Available records -
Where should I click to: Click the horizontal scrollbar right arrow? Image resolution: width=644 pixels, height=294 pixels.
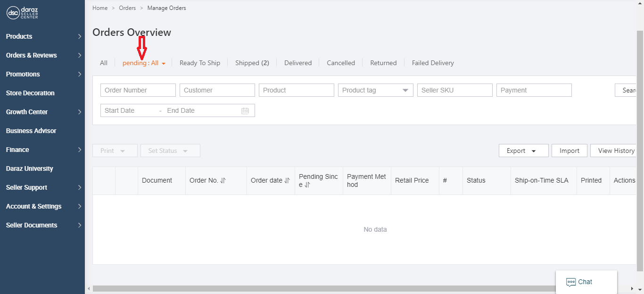632,288
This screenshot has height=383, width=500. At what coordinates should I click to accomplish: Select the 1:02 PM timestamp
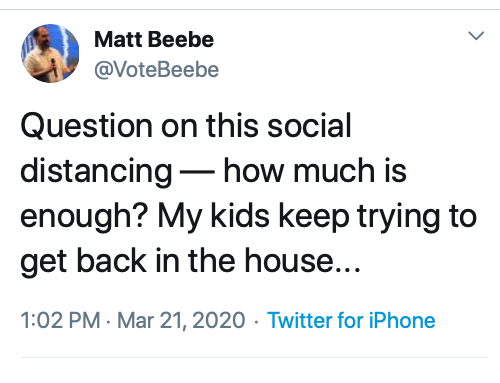pos(60,320)
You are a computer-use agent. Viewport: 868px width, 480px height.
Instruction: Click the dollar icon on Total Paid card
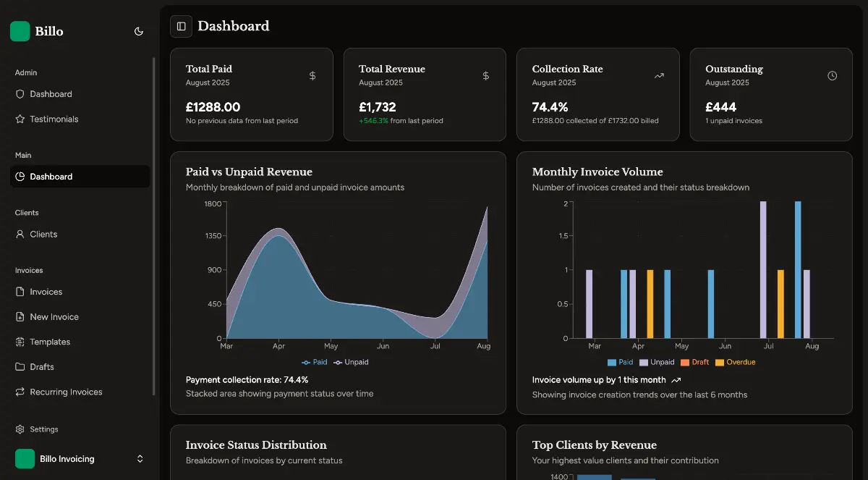click(x=312, y=75)
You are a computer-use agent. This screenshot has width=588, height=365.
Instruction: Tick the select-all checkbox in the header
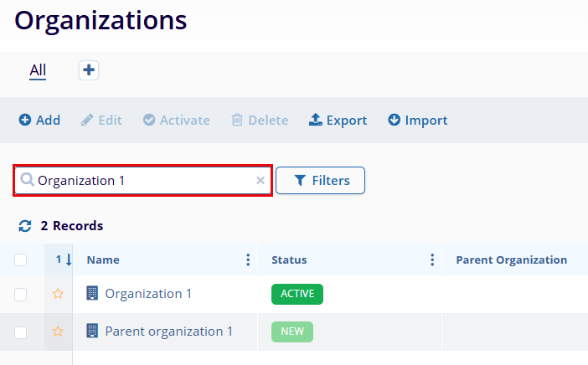(21, 260)
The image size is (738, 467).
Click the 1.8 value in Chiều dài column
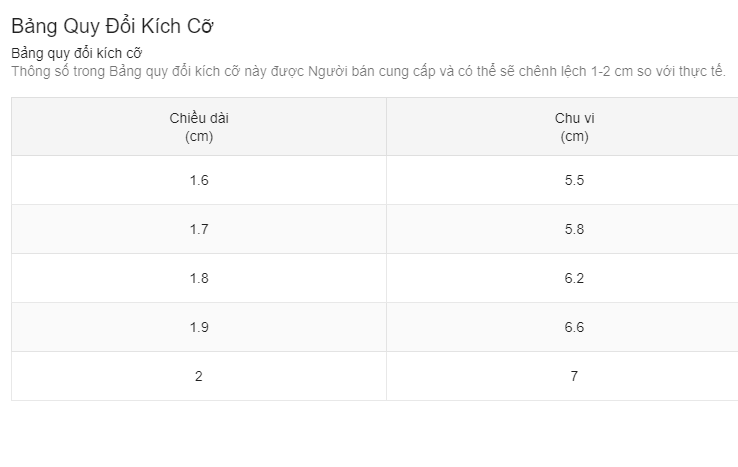point(199,278)
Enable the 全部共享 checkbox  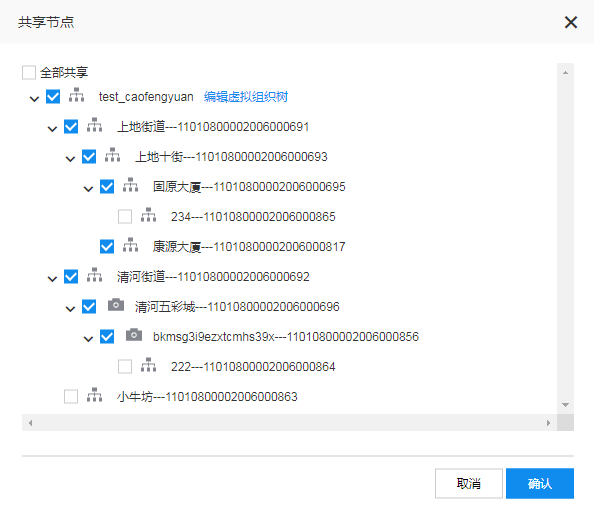29,72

Brief - Keep only the lines of the listing that contain the word "agent", and copy them.

Answer area -
You are a computer-use agent. Viewport: 868px width, 480px height.
You are a computer-use agent. This screenshot has width=588, height=365.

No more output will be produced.